Backbone.js takes on a 1.0 milestone
After 888 days, Backbone.js has moved from its initial release to version 1.0. The 1.0 release was announced by Jeremy Ashkenas, also creator of CoffeeScript, as the "oft-promised" version 1.0 of the Model/View/Presenter JavaScript framework. Over the last year, developers have added smart updating for collections, mirrorable listenTo for Events, support for HTTP PATCH requests, and new data inspection functions. Backbone.js has been widely refactored, streamlined, optimised and literately documented.
Backbone.js provides JavaScript web applications with models, collections and views, which can be connected to existing RESTful JSON APIs. The models can be bound with key-values and custom events, collections have a wide range enumerable functions, and the views use declarative event handing.

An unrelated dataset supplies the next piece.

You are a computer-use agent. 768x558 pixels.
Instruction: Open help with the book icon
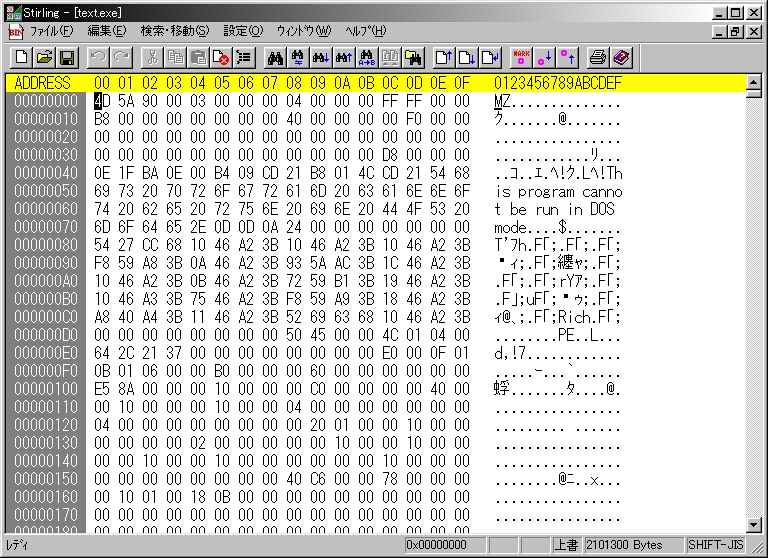[x=621, y=57]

Developers can represent their data as models which are saved to the server; when a UI action causes a model's attributes to change, it fires a change event that notifies the views that that model has changed, allowing them to re-render. Web applications that use BackBone.js include Airbnb, Diaspora, DocumentCloud, FourSquare, Hulu and NewsBlur. The developer of NewsBlur has published a presentation, based on his own experience, of how code can be migrated to Backbone.js.
Version 1.0's changes from the last release include a renaming of Collection's update
to set
to keep it in parallel with the model.set()
function, pre-decoded URL parameters for route handlers, the addition of a listenToOnce
listener, a new findWhere
method for collections, and the addition to Backbone Models of the keys
, values
, pairs
, invert
, pick
and omit
Underscore.js methods. Support for function literals has also been added to the Router and new models can now be passed url
and urlRoot
.
Ashkenas says that beyond version 1.0, the plan for Backbone.js is to keep refining it in a quest to "discover the minimal set of data-structuring and user interface primitives that are useful when building web applications with JavaScript". Backbone.js will retain its minimalist outlook going forward and Ashkenas says he is "looking forward to being surprised by more great apps" being built with it.
Backbone.js's MIT-licensed source code, documentation and many other resources can all be found on backbonejs.org.